Dataset records ▸

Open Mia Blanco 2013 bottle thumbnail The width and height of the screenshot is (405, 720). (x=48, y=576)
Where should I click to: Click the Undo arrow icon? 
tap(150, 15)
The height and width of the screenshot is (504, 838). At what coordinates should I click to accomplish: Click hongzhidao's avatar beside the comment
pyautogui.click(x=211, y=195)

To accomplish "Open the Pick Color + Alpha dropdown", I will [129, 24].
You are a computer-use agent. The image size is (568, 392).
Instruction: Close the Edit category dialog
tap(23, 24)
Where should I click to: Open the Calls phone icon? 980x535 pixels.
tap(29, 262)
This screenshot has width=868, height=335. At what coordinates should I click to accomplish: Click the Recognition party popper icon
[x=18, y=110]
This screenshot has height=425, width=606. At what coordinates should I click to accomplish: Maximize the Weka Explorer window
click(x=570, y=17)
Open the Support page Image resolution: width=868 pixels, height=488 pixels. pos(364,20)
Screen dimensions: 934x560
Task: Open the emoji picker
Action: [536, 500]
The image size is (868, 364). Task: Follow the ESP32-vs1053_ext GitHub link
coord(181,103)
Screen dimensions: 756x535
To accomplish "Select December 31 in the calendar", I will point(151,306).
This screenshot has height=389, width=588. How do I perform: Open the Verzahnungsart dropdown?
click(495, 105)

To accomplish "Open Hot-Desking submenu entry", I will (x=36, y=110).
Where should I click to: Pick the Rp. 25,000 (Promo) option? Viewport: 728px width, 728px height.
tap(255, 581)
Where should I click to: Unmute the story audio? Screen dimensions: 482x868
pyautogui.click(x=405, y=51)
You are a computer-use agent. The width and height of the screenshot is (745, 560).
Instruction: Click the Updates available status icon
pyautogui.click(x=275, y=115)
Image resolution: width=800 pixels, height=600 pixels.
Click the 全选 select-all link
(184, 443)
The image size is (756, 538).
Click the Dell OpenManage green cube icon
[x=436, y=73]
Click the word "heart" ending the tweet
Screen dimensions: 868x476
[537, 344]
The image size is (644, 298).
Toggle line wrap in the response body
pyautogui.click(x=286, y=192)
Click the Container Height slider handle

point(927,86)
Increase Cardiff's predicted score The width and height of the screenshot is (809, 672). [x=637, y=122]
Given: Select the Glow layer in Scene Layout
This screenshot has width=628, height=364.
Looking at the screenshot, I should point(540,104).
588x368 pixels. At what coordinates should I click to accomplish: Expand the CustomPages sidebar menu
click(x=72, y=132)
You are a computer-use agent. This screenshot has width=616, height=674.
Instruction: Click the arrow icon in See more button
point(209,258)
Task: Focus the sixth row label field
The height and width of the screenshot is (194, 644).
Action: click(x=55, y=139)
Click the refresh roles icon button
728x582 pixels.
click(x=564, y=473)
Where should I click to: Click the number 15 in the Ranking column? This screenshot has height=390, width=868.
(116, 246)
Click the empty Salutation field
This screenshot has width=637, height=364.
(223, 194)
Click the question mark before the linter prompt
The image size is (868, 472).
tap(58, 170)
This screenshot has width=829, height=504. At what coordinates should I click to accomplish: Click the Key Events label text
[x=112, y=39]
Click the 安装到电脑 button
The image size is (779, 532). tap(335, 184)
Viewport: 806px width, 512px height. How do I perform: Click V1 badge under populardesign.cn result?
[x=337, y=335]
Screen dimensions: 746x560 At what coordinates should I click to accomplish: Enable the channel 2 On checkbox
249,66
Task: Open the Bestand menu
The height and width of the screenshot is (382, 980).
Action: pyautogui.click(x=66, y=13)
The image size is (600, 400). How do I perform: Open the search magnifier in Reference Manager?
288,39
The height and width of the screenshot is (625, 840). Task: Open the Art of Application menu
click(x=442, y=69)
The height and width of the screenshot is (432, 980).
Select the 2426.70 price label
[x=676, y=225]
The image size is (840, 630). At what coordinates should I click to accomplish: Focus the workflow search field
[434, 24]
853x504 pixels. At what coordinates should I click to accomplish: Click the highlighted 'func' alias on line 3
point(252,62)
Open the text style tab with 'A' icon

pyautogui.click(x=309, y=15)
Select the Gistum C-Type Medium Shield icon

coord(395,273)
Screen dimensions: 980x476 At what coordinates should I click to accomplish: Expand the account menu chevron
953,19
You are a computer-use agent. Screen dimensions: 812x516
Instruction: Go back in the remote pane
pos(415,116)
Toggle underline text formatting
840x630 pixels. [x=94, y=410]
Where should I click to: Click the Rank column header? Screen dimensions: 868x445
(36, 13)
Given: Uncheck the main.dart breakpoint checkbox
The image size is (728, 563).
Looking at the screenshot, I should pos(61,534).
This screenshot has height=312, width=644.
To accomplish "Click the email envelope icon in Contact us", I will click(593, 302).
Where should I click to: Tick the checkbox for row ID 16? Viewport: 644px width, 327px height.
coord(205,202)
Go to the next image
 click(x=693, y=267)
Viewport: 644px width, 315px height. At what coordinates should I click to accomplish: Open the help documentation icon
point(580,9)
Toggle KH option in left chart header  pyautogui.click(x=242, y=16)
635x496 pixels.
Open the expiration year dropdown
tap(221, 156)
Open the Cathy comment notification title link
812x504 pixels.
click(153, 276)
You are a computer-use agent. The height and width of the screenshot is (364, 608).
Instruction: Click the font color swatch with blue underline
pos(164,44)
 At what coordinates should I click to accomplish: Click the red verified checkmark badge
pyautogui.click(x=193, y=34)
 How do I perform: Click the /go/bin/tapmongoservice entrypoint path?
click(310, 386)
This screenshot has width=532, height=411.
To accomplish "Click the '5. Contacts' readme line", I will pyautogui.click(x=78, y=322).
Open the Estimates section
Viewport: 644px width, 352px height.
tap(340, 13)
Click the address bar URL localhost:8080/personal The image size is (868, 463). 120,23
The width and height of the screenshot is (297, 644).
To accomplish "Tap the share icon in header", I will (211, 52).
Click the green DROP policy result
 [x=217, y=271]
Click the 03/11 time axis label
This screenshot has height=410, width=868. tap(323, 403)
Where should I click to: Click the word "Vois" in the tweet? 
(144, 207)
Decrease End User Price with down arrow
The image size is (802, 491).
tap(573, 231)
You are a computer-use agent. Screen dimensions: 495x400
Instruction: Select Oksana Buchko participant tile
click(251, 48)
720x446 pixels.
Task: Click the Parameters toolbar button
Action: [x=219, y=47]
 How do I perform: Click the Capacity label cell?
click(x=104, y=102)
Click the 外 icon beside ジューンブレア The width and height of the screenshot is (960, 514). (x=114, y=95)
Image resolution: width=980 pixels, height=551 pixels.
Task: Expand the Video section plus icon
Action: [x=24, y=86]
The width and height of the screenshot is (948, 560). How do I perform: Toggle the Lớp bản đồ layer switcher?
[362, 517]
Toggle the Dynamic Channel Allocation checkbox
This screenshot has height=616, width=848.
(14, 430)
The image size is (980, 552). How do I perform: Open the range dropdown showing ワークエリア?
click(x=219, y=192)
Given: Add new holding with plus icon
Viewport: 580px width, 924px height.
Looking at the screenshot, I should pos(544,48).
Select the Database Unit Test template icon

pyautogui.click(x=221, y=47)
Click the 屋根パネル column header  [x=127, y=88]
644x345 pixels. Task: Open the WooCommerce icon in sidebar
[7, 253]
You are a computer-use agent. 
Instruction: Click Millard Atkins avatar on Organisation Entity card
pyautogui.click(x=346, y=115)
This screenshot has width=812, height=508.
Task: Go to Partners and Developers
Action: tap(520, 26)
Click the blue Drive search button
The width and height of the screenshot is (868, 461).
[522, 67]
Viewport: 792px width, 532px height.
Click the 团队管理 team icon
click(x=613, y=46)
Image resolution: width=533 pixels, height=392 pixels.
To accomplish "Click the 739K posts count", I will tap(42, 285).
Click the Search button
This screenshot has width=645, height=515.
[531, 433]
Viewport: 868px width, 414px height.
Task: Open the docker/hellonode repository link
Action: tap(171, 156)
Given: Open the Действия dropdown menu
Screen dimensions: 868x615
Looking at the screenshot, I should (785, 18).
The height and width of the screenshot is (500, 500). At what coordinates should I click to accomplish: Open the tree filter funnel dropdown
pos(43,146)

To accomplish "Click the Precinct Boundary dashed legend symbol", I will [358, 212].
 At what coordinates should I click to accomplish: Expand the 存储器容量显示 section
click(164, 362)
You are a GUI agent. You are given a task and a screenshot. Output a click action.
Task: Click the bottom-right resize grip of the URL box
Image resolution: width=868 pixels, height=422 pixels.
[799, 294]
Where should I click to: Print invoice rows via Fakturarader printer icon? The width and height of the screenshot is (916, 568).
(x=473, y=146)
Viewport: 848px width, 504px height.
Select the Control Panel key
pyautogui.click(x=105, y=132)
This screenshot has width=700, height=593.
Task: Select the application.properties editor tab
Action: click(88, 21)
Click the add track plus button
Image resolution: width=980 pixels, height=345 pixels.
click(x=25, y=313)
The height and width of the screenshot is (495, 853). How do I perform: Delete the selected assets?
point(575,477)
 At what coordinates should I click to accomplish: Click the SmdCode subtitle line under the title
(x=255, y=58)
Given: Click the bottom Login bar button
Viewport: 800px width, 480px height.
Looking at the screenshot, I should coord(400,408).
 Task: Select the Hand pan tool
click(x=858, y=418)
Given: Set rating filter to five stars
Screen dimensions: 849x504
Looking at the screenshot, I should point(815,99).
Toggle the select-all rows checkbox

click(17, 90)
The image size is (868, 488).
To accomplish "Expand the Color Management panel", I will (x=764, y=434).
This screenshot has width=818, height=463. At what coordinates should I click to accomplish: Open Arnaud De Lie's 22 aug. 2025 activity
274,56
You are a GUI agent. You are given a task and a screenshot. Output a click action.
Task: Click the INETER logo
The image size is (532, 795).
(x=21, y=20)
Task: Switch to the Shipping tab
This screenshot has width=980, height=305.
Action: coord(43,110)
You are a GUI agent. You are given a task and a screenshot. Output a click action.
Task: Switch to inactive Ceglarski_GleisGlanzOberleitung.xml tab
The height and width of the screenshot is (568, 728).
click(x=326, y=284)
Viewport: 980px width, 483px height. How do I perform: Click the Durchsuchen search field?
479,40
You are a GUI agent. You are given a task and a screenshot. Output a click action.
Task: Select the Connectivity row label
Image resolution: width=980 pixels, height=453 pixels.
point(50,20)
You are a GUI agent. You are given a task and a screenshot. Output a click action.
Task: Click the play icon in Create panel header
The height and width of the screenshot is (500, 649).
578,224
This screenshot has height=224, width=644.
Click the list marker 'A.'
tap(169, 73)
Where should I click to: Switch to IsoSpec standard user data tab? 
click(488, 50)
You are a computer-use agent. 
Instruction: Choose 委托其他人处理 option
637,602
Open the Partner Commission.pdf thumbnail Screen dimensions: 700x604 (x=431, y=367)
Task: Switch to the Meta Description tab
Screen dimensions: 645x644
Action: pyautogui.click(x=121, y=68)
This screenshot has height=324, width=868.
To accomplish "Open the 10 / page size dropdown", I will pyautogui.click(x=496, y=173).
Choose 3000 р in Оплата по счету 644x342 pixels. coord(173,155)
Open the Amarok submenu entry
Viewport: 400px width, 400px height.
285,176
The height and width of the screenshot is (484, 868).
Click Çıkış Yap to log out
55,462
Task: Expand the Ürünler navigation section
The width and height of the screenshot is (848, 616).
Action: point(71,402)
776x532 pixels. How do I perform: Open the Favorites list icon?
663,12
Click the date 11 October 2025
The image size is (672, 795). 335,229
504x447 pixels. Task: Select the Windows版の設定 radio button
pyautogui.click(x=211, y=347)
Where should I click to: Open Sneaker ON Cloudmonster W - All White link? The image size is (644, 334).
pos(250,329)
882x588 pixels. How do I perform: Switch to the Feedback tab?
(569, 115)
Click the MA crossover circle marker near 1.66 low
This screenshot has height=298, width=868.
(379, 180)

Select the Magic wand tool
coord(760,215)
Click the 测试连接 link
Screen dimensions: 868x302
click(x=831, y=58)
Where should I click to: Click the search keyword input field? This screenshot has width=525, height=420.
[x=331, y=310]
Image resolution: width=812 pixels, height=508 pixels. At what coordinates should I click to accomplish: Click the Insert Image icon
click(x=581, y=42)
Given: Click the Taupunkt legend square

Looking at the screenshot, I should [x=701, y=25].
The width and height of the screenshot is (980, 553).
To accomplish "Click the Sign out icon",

What needs to be done ▸
Look through the listing above. Pick out each line with "bottom" and copy it.

Problem solution ▸
Task: Click the bottom-right resize grip of the URL box
Given: Click the bottom Login bar button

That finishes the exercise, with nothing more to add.